DATA SECTION:
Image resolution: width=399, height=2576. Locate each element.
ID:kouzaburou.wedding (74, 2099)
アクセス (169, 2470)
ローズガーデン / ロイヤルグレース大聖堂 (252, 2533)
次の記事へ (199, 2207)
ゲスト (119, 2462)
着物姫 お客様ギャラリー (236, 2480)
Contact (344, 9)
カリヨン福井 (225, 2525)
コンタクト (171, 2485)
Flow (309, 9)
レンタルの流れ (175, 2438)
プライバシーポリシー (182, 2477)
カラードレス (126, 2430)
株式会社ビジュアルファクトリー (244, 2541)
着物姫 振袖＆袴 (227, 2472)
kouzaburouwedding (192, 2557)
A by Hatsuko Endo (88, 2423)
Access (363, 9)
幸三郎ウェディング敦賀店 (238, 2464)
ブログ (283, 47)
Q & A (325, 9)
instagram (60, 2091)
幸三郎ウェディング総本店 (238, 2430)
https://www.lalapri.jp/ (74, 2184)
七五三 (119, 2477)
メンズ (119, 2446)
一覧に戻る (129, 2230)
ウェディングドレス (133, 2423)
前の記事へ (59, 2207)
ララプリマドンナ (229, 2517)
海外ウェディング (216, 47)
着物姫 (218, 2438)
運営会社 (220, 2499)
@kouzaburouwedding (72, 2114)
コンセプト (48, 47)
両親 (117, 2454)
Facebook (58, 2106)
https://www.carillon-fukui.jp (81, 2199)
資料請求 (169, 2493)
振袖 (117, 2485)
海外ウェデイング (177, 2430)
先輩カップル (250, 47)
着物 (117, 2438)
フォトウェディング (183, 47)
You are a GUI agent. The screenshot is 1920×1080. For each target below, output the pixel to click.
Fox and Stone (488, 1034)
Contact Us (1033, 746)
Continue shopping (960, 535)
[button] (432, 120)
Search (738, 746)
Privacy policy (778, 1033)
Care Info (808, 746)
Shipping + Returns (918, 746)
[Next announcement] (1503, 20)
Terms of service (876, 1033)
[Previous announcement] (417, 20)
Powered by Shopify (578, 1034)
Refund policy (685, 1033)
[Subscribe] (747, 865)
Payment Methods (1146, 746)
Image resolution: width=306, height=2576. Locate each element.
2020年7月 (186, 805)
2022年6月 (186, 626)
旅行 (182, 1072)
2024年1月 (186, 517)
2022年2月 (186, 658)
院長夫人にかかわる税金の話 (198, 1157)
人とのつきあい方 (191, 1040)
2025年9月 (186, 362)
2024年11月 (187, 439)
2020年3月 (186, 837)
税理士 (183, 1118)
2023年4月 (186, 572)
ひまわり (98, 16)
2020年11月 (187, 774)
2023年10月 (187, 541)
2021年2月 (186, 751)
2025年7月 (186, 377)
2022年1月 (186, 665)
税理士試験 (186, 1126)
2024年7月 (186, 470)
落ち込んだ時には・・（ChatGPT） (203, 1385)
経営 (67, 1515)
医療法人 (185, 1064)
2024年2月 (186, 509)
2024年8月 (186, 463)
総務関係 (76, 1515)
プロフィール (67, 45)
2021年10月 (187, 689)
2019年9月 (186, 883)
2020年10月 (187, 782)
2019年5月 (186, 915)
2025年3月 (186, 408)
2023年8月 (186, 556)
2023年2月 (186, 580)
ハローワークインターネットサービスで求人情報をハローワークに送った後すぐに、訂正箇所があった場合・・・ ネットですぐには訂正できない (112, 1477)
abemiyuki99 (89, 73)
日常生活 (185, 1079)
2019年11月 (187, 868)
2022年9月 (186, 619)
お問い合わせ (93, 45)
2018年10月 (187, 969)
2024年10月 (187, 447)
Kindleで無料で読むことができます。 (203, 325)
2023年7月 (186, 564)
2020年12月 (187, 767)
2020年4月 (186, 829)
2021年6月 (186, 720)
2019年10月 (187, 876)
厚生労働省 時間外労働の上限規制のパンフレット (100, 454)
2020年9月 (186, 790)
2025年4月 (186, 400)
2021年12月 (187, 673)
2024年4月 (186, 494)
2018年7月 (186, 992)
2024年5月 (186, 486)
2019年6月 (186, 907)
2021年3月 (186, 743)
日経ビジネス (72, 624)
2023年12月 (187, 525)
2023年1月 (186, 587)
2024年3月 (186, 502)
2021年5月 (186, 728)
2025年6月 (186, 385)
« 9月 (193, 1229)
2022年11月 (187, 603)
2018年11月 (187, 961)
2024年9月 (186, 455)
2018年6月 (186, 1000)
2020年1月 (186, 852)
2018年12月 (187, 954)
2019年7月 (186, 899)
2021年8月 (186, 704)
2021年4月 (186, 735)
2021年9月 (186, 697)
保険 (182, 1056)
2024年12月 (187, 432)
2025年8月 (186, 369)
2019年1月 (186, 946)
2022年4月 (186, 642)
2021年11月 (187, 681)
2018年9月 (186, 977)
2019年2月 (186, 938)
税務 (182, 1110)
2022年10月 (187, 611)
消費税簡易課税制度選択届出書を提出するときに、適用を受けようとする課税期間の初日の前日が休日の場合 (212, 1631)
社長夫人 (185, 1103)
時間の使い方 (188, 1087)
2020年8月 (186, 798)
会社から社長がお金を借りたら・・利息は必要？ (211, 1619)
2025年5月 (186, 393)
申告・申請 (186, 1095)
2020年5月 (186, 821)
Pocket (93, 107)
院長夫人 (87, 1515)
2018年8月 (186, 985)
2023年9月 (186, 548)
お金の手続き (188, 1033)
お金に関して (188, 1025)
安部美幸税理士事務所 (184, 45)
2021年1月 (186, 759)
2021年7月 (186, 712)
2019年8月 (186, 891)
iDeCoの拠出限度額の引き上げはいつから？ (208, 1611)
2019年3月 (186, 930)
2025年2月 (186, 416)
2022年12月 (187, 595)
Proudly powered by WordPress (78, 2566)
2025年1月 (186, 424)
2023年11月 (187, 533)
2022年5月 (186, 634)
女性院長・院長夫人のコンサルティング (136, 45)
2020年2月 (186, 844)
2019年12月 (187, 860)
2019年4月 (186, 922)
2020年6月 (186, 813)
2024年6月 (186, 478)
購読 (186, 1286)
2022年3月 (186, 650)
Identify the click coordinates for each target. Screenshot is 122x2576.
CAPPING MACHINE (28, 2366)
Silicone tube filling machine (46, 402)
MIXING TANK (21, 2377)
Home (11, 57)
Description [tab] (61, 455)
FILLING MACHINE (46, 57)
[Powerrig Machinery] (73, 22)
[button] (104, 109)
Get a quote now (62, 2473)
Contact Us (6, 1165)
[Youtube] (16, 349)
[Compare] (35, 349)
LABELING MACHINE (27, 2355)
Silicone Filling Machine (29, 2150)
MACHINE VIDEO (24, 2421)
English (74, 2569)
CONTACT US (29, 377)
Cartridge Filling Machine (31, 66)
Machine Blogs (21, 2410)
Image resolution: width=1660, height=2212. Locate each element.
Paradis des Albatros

WORK ORDER: Show the lines where the word "each" appears in the entries.

EXERCISE RESULT:
Image resolution: width=399, height=2576. Locate each element.
You are a GUI agent. The screenshot is 1920×1080. For each target below, output the pixel to click.
Image resolution: width=306, height=2576. Locate each element.
Identify the click coordinates for each target. Screenshot is 122x2576.
Image resolution: width=1660, height=2212. Locate each element.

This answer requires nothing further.